Jigme Dorji Wangchuck National Referral Hospital (JDWNRH) in Thimphu, for the first time, will provide mammography services to women patients.

The service is expected to be in operation by the end of this month.

Last week, the Japanese government gave seven medical equipment for the national and regional referral hospitals in the country, which includes a mammography machine for the national referral hospital in Thimphu.

A radiologist with the national referral hospital, Dr Deki Choden, said mammography is a type of X-ray where low energy X-rays is used. It is used mainly for the imaging of the breast.

The machine costs about Nu 39 million.

Dr Deki Choden said that mammography is used both for screening purpose and diagnosis. It is also used for follow-up cases.

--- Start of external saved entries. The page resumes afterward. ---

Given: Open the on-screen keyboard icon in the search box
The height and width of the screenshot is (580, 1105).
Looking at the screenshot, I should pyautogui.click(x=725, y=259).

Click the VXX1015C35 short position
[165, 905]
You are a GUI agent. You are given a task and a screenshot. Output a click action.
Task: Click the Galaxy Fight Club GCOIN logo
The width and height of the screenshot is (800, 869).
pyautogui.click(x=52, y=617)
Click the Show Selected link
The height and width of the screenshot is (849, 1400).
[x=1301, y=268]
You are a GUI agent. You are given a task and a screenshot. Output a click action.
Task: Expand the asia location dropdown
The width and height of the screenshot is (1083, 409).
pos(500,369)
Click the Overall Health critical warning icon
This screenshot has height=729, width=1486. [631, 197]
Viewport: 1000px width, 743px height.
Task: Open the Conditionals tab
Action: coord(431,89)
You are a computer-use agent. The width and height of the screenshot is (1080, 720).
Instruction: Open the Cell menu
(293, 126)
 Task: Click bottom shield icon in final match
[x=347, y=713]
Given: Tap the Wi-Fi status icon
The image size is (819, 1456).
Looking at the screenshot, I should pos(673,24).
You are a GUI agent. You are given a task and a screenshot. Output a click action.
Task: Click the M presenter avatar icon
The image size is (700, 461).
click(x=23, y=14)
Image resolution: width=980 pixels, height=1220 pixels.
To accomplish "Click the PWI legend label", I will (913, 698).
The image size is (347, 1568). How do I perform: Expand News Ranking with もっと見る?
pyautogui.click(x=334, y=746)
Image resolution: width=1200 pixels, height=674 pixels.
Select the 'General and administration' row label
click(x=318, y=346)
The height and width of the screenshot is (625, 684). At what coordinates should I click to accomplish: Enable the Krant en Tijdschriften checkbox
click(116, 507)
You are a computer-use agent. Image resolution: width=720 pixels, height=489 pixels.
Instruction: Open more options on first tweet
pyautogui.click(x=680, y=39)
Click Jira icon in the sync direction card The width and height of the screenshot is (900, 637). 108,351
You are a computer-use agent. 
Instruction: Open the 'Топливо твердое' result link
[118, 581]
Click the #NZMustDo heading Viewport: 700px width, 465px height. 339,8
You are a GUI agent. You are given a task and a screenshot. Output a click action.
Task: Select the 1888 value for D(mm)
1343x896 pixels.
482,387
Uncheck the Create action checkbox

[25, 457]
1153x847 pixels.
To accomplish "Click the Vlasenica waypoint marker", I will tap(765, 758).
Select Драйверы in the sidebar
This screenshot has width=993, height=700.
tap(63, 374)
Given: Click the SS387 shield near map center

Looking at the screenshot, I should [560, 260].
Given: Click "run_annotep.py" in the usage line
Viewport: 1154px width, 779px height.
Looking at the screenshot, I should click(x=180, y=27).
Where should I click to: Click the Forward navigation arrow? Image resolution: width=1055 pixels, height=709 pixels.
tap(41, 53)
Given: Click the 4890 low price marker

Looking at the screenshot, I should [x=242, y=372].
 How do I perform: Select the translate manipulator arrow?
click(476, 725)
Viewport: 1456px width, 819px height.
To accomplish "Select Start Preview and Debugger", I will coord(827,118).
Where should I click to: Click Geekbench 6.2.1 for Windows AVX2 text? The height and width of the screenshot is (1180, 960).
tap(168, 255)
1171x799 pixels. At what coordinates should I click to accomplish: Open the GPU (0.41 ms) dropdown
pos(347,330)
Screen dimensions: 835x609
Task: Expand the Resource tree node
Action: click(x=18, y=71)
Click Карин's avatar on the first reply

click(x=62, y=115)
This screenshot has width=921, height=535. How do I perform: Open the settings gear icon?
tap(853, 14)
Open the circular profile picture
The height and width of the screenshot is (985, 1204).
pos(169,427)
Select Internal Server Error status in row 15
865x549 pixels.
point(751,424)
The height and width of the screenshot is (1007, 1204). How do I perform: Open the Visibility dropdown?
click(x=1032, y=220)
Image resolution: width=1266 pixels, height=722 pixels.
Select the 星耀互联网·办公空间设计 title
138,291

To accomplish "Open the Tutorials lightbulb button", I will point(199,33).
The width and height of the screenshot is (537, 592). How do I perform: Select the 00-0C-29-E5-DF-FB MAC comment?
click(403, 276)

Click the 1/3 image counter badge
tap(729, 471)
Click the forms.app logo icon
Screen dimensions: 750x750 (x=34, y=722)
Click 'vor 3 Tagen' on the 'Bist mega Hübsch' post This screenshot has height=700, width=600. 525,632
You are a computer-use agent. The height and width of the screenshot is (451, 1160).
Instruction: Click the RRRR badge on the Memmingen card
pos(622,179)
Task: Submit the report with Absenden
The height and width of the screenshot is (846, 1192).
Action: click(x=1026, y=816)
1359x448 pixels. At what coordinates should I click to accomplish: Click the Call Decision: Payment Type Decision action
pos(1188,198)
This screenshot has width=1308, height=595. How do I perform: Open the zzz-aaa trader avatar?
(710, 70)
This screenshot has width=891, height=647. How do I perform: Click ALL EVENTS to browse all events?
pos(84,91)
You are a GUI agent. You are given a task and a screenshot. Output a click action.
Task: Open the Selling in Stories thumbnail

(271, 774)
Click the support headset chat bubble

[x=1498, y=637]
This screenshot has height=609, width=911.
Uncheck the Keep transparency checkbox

Screening mammogram is for those women aged above 40 to 50 years irrespective of any symptoms. The X-ray images often make it possible to detect tumours that cannot be felt. It can also find microcalcifications that are tiny deposits of calcium that sometimes indicate the presence of breast cancer.

A diagnostic mammogram is for those patients who visit the hospital with certain features like nipple discharge, breast pain and lumps.

“The cases which we diagnose here are all symptomatic cases where patients come with nipple discharge or a lump, among other symptoms,” Dr Deki Choden said.

About 73 breast cancer cases were detected in the last five years, which means 14 cases are detected in a year.

This year, 39 breast cancer cases were detected to date.

Two technicians from the radiodiagnosis and imaging department will undergo a two-week training in Bangkok, Thailand. “We can start the service after they come back,” she said.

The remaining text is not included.